The World Health Organisation had issued a statement two weeks ago on 24 March 2020 noting ‘a very large acceleration of cases’ in the US and predicted that it would be the epicentre of COVID-19.
That prediction has become a reality as the number of COVID-19 cases in the United States (422,369) has surpassed the combined number for Spain (146,690) and Italy (139,422).
The United States this week recorded the most number of deaths in one day of close to 1,900 since the pandemic. It is now the epicentre with 14,463 recorded deaths and over 400,000 cases as at this morning, 9 April 2020.

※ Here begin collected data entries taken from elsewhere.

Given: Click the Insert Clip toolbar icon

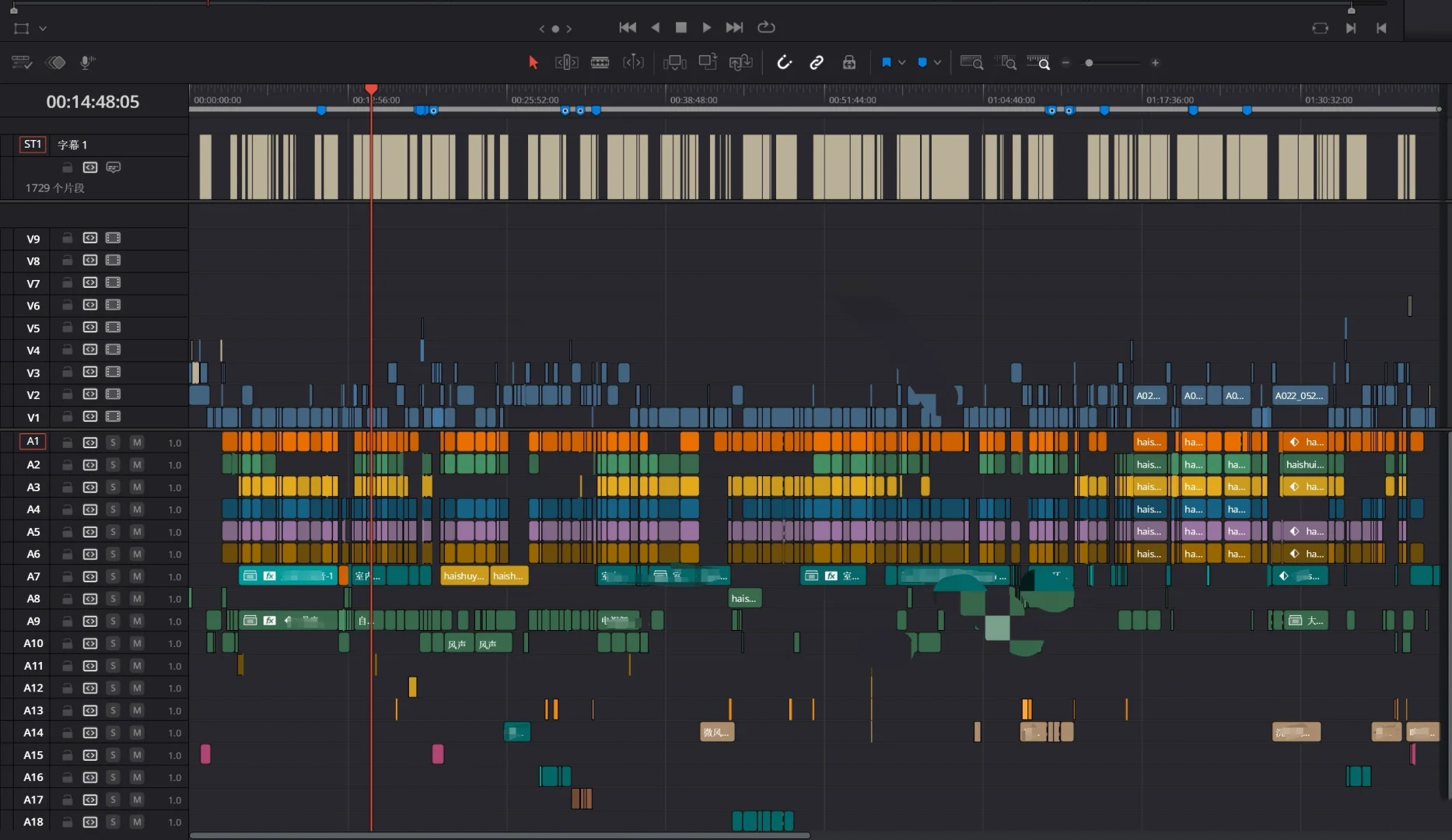Looking at the screenshot, I should [674, 62].
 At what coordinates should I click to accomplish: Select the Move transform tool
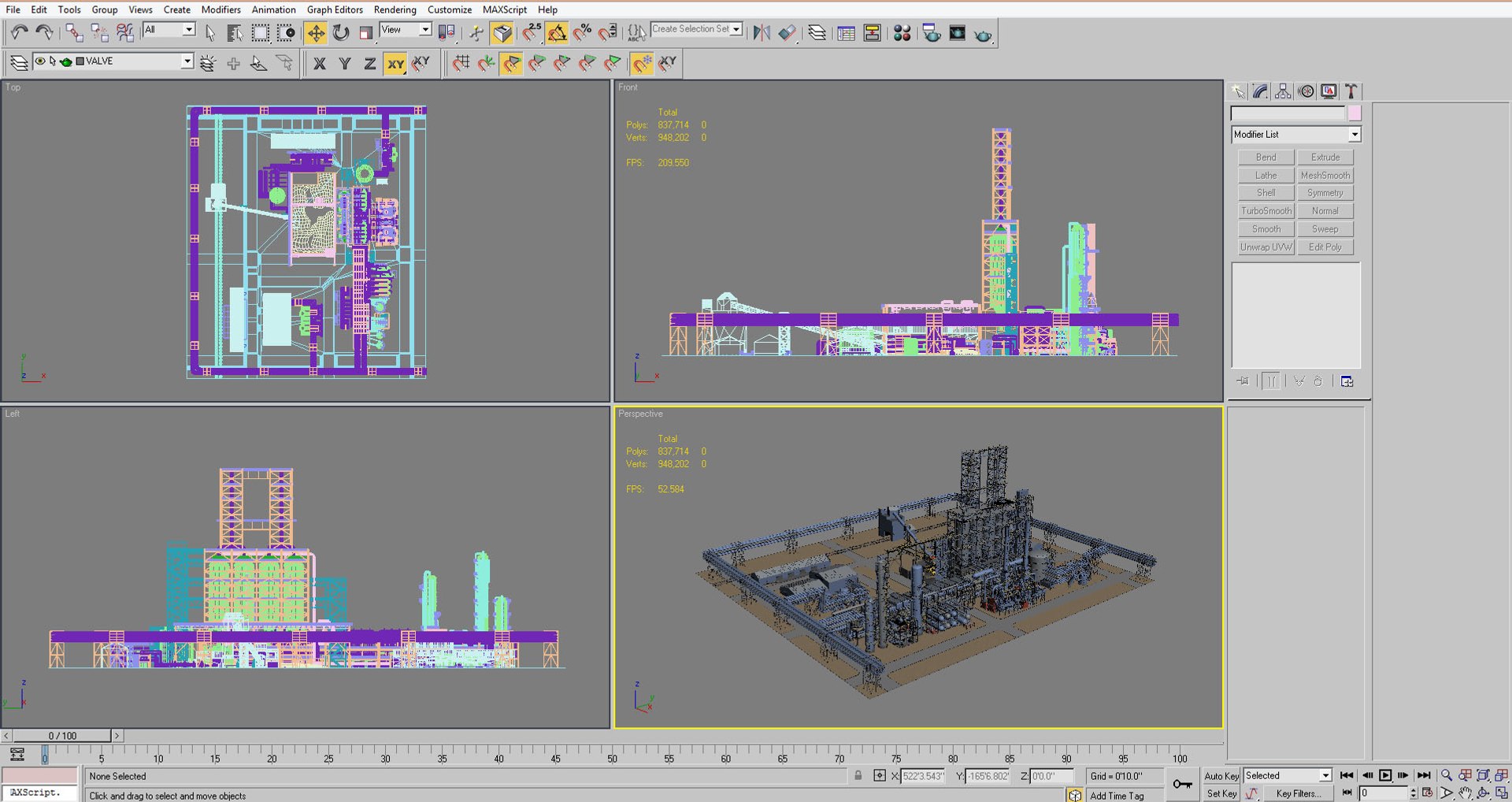[x=316, y=33]
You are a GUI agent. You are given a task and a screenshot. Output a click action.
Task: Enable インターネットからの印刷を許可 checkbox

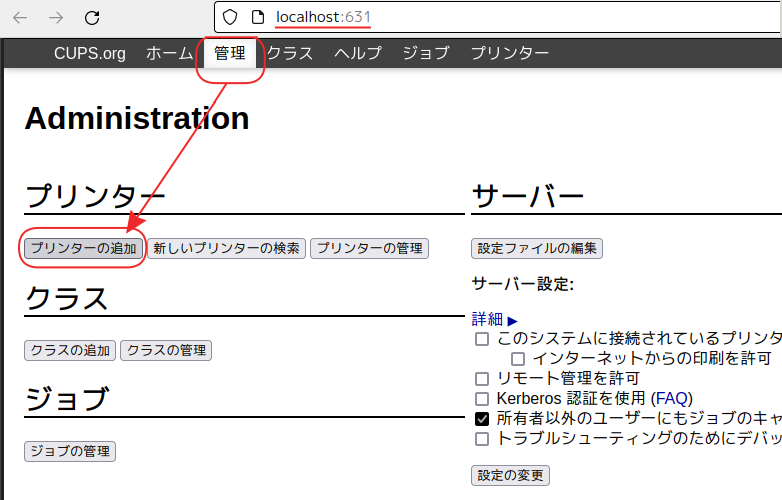point(518,358)
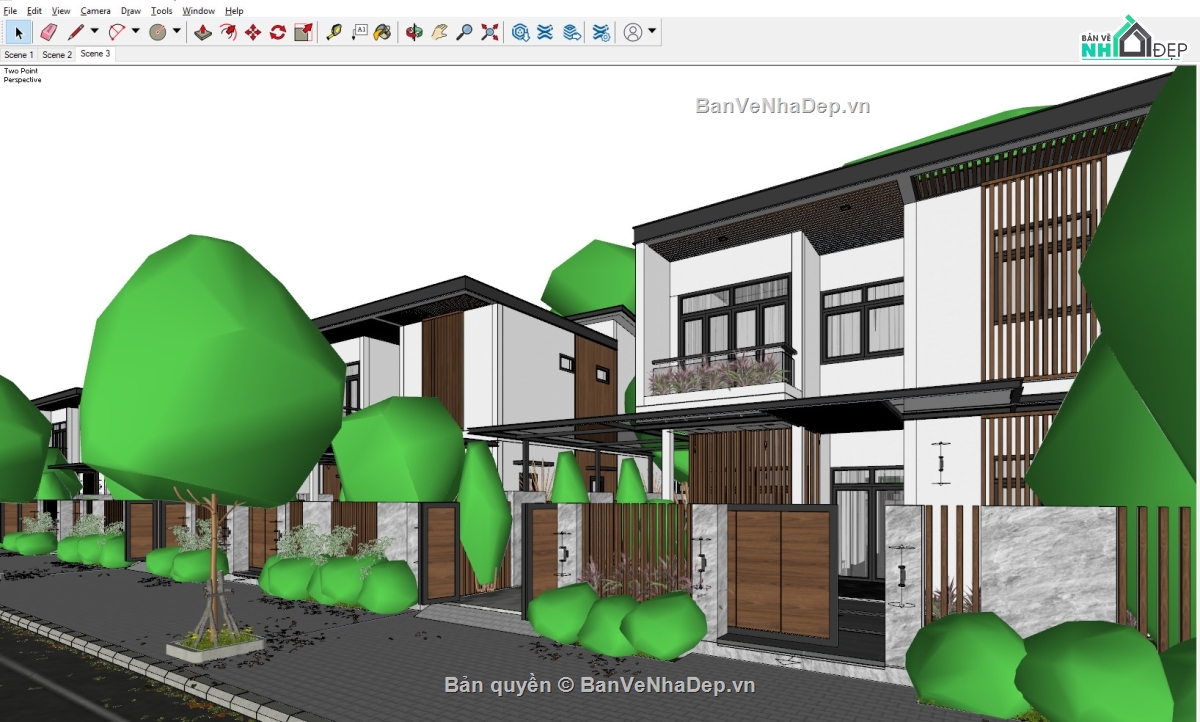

The worst hit city of New York recorded 779 new deaths from the virus in the past 24 hours, its highest single-day toll, though the state’s number of hospitalized patients is down. Governor Andrew M. Cuomo acknowledged progress but cautioned, “It’s not a time to get complacent.”
The nation’s top infectious-disease official, Anthony S. Fauci, warns that “now is not the time to pull back at all” on social distancing; rather, “it’s the time to intensify.” A CNN poll, however, found that almost half of American workers are still regularly leaving home for work.
Close to 200,000 Samoans live in the United States, who have this week acknowledged that it will reach its peak use of resources such as hospitals and ventilators – on or arond Easter Saturday.
Latest reports from the US have also identified black Americans as recording a disproportionately higher rate of infection and deaths. In Louisiana for example, over 70% of fatalities are black Americans while they make up only 1/3 of the state’s population.
At the same time, more than 120 nursing homes across the country have reported coronavirus infections including a facility in Redondo Beach California with four deaths and 38 cases.
A Los Angeles health official has come out to advise families with relatives in nursing homes to seriously think about taking them home.